### EXERCISE AIM
Please rewrite the part of the wedding-planning text between "The hardest part" and "from this experience.", inclusive, putting "table bouquets" in place of "centerpieces".

### PAGE TEXT
And dancing? “Dancing is basically discouraged,” except between members of the same household, Scott said. “They have to be six feet apart,” she said. “I’m not quite sure how that’s going to work out.”
Planning the unknowable
Wedding planning is stressful under the best of circumstances. But this?
“Every time you think you have something to map out and plan, it all of a sudden changes,” Scott said.
She has had events canceled through October, including a few weddings. Some couples are planning to go to City Hall to get married legally and have a party later. “I’ve got a couple that are hanging on to see how it plays out,” she said.
That includes Pasqual and Ellingson.
The hardest part right now, Pasqual said, is not knowing just what their Aug. 29 wedding will look like. They don’t want to tell some guests they won’t be able to attend, but if they have to, she said, “I feel like people will definitely understand.”
“We want it to be safe and we want it to be a good, healthy environment for everybody so whatever we have to do to accommodate that, we’ll definitely do,” she said.
For now, they’re waiting to see what summer brings. “That’s what’s stressing me out the most,” Pasqual said. “I don’t want to make 20 centerpieces if I only need five.”
“Just changing on the fly, it’s been challenging and definitely stressful,” Ellingson said. “I’ll be very glad when the date comes.”
All their vendors have been accommodating, he said. And he’s learning a lot from this experience.
“Your patience has been tested with the amount of changes and uncertainty, but being open to it has been a good thing,” he said. “Being accepting of others around you. They’re there to help out and they’ve all been willing to lend a helping hand.”
While the new rules for weddings take effect June 15, there’s no guarantee they will still be in place come August or September, the Carriage House’s Scott said. And she said, “I think there are still people that are not going to want to come out in crowds. It depends on how close they are to the family and friends.”
Keeping faith, perspective
The Thomases, too, are busy working out contingency plans, including something that’s been dubbed “mini-mony” — a wedding ceremony that adheres to social distancing rules, with no more than 10 guests. Between the officiant, organist and the couple’s five adult children, that pretty much makes the guest list, if it happens.
Moe Thomas, a former news anchor and co-host for WGIR radio, said she wonders what that would be like. “Imagine the wedding album of us in an empty church,” she said. “It’s just a time capsule of the period that we’re in right now.
“In some ways, that’s really kind of crazy cool.”
If that does happen, she said, they’ll have a big reception for family and friends, “God willing, when the Earth is back to normal.”
The Rev. Dr. Marjorie Gerbracht-Stagnaro, rector at Grace Episcopal Church, said she’s glad Moe and Barnaby Thomas have had each other during these troubled times. “They’ve been each other’s saving grace,” she said. “They’re just so happy they found each other. That’s really all that matters.”
The Thomases will get their big church wedding, Gerbracht-Stagnaro promised. “It will happen. We just don’t know when it will happen,” she said.
Their faith sustains them, Barnaby Thomas said. “This may sound old-fashioned, but we hold hands at night in bed in the dark and we pray together,” he said. “God has united us. We just need our pastor to do her part.”
In these strange, unsettled times, he’s keeping things in perspective.
A wedding, he said, is “you dedicating yourself to the other person, and so in the end having hundreds of people there, or some fancy this or that, is less important than two people making a commitment for the rest of their lives to each other.”
“We have to remember that either our parents or our grandparents got married during the Depression, and they wanted a grand wedding and they ended up getting married in the parlor of one of their parents’ home because that’s all that could happen right then,” he said.
“But those marriages lasted. Those marriages were solid. We need to remember that.”

### RECORDS SUPPLIED
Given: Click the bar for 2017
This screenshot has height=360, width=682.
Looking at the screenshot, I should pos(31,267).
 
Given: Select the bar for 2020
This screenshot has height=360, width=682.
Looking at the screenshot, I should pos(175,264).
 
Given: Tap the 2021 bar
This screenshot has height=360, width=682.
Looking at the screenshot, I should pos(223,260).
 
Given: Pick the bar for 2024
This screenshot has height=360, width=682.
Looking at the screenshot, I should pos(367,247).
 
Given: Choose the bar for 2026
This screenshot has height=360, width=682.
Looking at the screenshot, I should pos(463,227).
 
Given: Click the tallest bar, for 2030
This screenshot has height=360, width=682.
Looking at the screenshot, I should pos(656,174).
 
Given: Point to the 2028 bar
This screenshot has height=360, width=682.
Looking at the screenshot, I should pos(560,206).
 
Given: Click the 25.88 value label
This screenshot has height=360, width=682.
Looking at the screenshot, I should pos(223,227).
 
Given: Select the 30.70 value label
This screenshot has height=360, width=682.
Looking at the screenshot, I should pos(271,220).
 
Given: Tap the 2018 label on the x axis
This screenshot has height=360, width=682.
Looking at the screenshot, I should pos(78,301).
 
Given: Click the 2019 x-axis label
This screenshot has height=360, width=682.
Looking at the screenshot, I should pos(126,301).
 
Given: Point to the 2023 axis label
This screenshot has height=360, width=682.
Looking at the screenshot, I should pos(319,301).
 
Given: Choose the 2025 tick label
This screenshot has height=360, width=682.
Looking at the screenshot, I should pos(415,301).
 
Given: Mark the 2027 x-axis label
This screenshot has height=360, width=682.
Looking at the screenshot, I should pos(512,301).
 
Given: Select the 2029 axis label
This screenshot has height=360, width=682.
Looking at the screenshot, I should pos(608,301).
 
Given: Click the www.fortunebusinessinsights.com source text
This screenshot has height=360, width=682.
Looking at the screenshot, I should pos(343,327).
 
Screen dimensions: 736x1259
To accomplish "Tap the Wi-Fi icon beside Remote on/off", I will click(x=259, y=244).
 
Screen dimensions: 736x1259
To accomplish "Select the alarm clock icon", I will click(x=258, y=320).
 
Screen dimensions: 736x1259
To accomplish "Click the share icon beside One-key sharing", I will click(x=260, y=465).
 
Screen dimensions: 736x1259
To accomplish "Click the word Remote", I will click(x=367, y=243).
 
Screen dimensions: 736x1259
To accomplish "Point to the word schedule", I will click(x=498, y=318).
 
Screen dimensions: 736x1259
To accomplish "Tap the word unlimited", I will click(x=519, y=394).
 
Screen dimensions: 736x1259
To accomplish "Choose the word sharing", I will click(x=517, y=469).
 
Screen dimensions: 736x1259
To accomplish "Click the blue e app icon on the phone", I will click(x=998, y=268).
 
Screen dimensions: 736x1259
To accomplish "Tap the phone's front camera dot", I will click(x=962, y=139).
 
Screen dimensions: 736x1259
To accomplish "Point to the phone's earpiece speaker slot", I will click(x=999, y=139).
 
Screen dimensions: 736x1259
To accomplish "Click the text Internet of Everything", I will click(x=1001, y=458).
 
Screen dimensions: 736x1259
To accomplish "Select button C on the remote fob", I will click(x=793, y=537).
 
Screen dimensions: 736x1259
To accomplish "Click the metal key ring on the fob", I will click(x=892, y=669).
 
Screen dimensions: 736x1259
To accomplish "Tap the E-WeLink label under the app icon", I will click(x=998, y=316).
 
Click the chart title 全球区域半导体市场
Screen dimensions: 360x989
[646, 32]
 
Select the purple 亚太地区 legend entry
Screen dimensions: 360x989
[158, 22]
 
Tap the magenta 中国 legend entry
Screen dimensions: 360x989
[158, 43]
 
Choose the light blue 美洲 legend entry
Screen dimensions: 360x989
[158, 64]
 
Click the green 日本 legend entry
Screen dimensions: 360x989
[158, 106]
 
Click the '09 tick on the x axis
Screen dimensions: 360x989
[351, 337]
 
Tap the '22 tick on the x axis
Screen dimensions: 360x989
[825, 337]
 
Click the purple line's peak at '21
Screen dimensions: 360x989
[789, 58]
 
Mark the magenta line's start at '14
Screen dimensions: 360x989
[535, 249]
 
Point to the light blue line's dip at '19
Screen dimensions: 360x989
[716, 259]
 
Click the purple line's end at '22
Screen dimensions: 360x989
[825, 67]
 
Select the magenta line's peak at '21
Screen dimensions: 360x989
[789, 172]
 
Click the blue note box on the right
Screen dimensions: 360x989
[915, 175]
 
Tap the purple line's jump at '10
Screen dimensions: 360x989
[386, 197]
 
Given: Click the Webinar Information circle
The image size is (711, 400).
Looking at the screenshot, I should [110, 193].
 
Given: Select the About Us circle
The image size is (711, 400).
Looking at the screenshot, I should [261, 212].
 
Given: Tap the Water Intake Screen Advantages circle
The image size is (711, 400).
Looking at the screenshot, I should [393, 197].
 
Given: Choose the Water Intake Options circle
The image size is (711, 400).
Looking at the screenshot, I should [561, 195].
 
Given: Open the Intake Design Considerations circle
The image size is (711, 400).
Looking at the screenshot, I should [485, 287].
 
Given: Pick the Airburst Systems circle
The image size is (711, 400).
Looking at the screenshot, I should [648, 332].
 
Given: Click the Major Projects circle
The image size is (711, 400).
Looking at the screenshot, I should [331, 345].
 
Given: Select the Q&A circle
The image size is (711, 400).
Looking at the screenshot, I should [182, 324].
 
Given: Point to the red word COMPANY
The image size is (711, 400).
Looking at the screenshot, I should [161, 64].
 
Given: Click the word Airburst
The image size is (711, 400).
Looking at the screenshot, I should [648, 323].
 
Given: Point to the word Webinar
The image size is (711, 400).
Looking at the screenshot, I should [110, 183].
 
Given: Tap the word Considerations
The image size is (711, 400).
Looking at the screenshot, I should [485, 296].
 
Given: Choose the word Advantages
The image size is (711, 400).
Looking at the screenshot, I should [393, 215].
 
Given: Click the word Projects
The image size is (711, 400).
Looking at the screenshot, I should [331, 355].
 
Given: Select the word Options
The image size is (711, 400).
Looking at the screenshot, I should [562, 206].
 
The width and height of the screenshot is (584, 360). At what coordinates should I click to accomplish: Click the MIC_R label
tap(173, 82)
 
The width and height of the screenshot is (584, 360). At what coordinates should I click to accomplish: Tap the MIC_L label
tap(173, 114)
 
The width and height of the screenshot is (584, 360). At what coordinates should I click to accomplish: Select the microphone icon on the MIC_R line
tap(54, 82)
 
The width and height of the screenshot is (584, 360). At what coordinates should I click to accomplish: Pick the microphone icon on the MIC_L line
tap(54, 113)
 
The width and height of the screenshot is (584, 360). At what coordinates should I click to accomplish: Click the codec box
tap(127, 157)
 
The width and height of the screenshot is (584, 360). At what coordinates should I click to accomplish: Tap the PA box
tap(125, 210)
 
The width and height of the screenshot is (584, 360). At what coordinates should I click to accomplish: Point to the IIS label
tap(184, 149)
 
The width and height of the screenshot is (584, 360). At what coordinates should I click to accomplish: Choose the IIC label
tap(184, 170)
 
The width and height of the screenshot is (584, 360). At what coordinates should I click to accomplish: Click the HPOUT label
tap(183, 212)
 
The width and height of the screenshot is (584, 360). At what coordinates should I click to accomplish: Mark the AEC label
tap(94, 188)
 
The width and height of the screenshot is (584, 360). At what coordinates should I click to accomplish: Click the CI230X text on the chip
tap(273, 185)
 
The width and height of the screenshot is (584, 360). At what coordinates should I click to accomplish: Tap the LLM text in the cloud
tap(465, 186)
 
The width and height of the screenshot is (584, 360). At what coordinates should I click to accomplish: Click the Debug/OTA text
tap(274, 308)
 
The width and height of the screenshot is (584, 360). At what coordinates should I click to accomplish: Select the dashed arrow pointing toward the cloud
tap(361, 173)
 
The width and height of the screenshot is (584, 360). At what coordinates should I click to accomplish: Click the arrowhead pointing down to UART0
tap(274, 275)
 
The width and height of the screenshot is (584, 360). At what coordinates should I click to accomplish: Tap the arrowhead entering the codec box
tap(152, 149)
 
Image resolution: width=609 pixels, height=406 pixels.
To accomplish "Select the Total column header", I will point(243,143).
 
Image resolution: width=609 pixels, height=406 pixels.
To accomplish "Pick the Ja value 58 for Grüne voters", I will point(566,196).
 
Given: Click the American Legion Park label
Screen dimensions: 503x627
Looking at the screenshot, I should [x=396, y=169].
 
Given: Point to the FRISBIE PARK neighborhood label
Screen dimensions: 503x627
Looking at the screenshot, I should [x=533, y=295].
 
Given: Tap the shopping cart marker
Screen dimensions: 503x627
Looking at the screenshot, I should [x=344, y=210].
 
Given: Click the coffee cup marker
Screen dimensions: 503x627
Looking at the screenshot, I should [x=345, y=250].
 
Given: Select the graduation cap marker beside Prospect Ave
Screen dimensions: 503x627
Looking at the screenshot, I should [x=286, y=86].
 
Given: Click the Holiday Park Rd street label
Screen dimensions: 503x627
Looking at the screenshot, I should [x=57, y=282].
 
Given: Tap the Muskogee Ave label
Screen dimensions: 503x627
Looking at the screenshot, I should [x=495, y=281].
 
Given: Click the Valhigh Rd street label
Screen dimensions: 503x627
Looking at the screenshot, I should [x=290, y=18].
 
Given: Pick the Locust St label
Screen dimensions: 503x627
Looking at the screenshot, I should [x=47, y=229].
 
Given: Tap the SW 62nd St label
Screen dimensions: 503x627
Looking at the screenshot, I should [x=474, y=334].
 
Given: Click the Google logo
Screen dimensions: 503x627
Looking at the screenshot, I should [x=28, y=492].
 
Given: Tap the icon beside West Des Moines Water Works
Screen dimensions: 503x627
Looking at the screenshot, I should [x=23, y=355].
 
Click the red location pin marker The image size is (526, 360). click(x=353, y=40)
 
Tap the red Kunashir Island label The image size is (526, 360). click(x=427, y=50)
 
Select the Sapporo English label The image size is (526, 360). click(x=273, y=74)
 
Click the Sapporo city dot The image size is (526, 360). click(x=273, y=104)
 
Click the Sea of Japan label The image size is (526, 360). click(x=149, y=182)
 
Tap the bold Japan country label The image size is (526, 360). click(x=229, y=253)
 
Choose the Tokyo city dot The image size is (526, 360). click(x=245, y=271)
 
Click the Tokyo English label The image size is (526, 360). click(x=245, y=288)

### TASK SOLUTION
The hardest part right now, Pasqual said, is not knowing just what their Aug. 29 wedding will look like. They don’t want to tell some guests they won’t be able to attend, but if they have to, she said, “I feel like people will definitely understand.”
“We want it to be safe and we want it to be a good, healthy environment for everybody so whatever we have to do to accommodate that, we’ll definitely do,” she said.
For now, they’re waiting to see what summer brings. “That’s what’s stressing me out the most,” Pasqual said. “I don’t want to make 20 table bouquets if I only need five.”
“Just changing on the fly, it’s been challenging and definitely stressful,” Ellingson said. “I’ll be very glad when the date comes.”
All their vendors have been accommodating, he said. And he’s learning a lot from this experience.